The title, according to JK, comes from James Watson, introduced in the film as a “towering figure in molecular biology” (which was true 70 or even 20 years ago, not so much now). As a credentialed scientist working on using CRISPR technology to edit human embryos, JK had been invited by Nobel laureate Jennifer Doudna to a 2017 meeting in Berkeley attended by Church and other notable scientists, including Watson. JK asked Watson if genetically engineering people was a good thing to do, and says the reply consisted of the three words that became the film’s title. That advice, JK told bioethicist Ben Hurlbut, gave him “the courage to be the person to break glass.” 

Hurlbut met JK at that meeting, and is featured throughout the film, interviewing the disgraced scientist by phone several times and also providing commentary. He notes that “JK was brought into an inner circle of people who were at the vanguard of the area that he was trying to break into.” Some of them soon either suspected or knew what JK was planning, namely to edit embryos with the specific goal of making them resistant to HIV (a move that few considered medically compelling).

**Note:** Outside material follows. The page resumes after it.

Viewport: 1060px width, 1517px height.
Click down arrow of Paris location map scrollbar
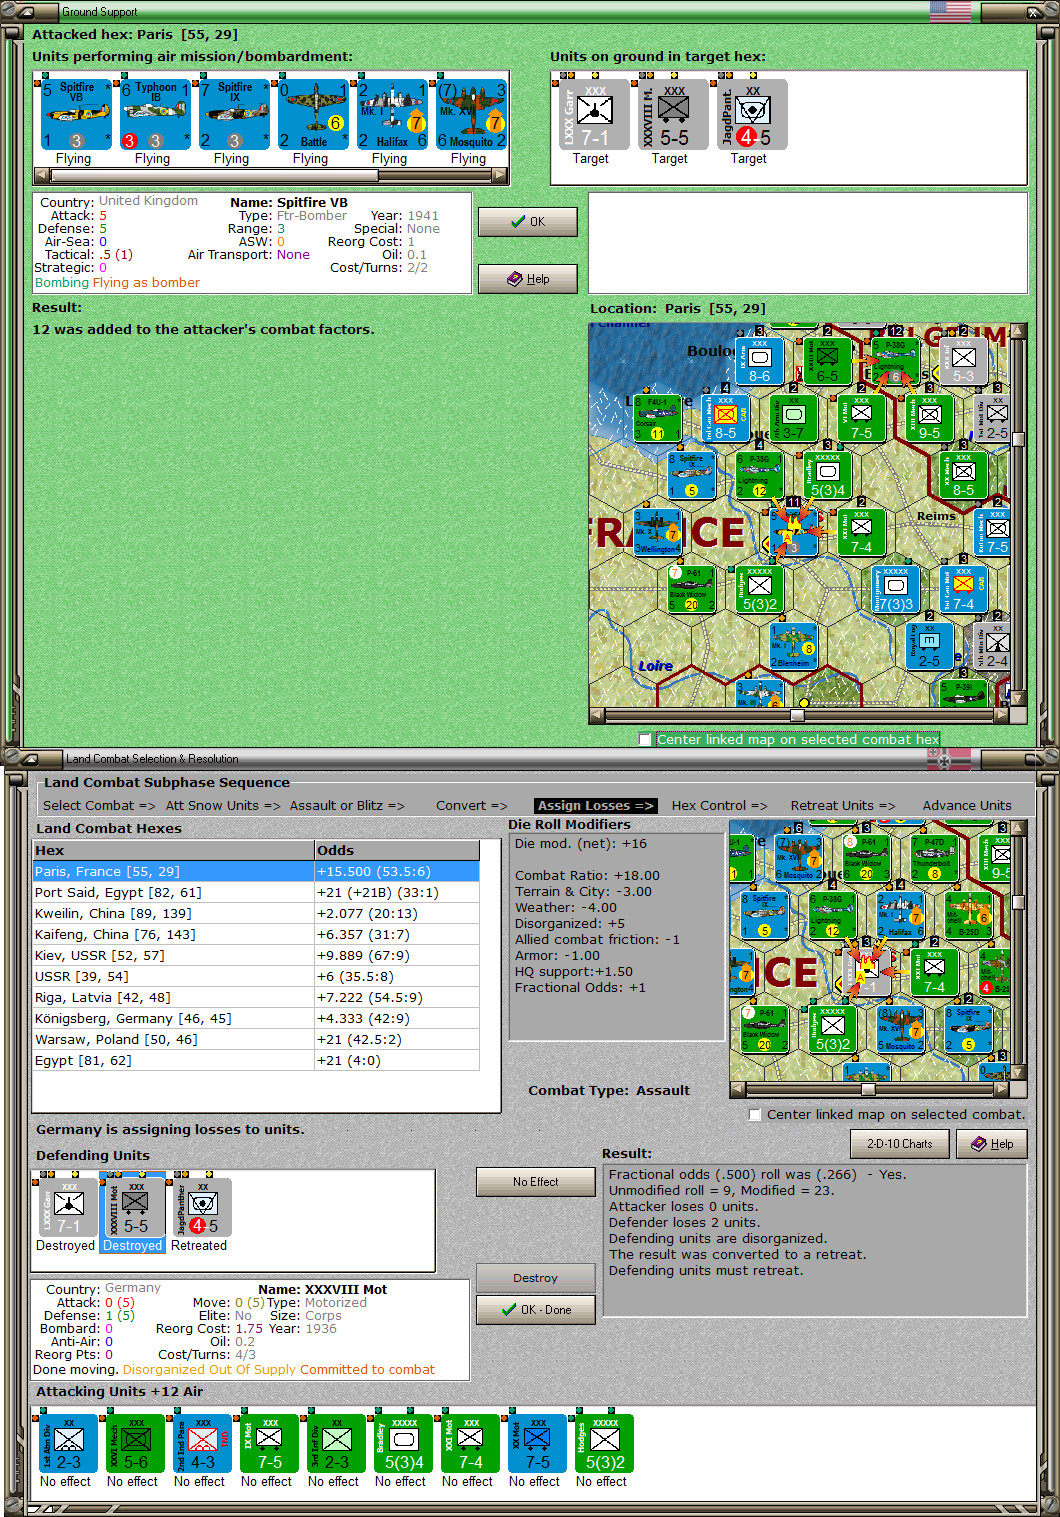click(1018, 698)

William Hurlbut, Ben’s father, a Stanford bioethicist who would have been a valuable witness for the movie, apparently knew what JK intended to do but not that he had actually done it. Biologist and Nobel Prize winner Craig Mello actually did know about at least one of the pregnancies JK started, but explicitly asked not to be informed of its progress, writing in an email to JK (reported by the Associated Press in 2019 and not included in the movie): “You are risking the health of the child you are editing … I just don’t see why you are doing this.”

When the news of his reckless experiments broke in late 2018, the reaction of most distinguished scientists was reminiscent of the famous scene near the end of the movie Casablanca in which Captain Renault is handed his winnings moments after having closed down the nightclub for illegal gambling: They were shocked, shocked to find that editing had been going on here. 

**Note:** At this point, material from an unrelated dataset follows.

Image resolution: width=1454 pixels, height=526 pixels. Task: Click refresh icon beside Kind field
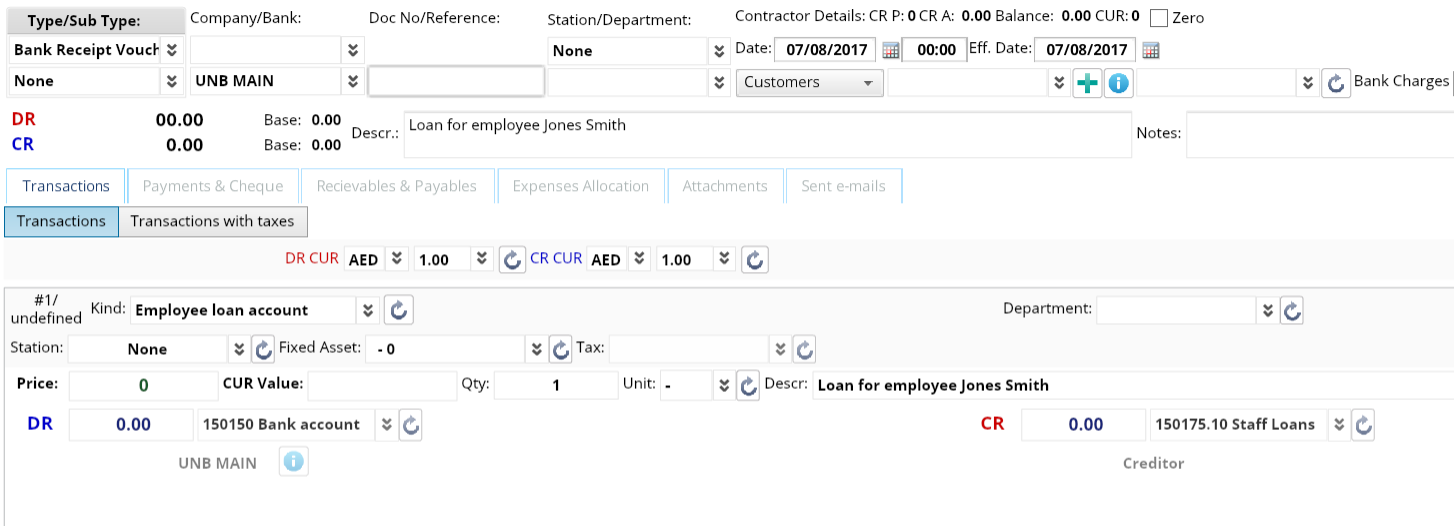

Reporter Antonio Regalado, who scooped JK by breaking the story shortly before the planned announcement, commented: “Technology’s a great way to make money. You have control, molecular control, over the makeup of the human body. Molecule by molecule. It’s worth a ton of money.” 

That could have been part of JK’s motivation – there are reports he planned to open a clinic or partner with an established clinic to commercialize genetic-enhancement technology. The movie is vague on that point, but does leave the impression that He was  scapegoated for trying to do what more mainstream scientists are planning on doing themselves. It could be interpreted as suggesting that in the eyes of the scientific luminaries who have taken charge of a highly visible set of deliberations about heritable genome editing, He’s real sin was jumping ahead of their own carefully orchestrated timeline.

Immediately before the credits, slides go up on the screen, saying:

Scientists continue to develop this technology.
Time Magazine listed JK as one of the “100 most influential people of 2018.”
Thirteen months after his disappearance,
the Chinese government sentenced JK to three years in prison.
The location and health of the babies remains a mystery.

This story is almost certainly not over.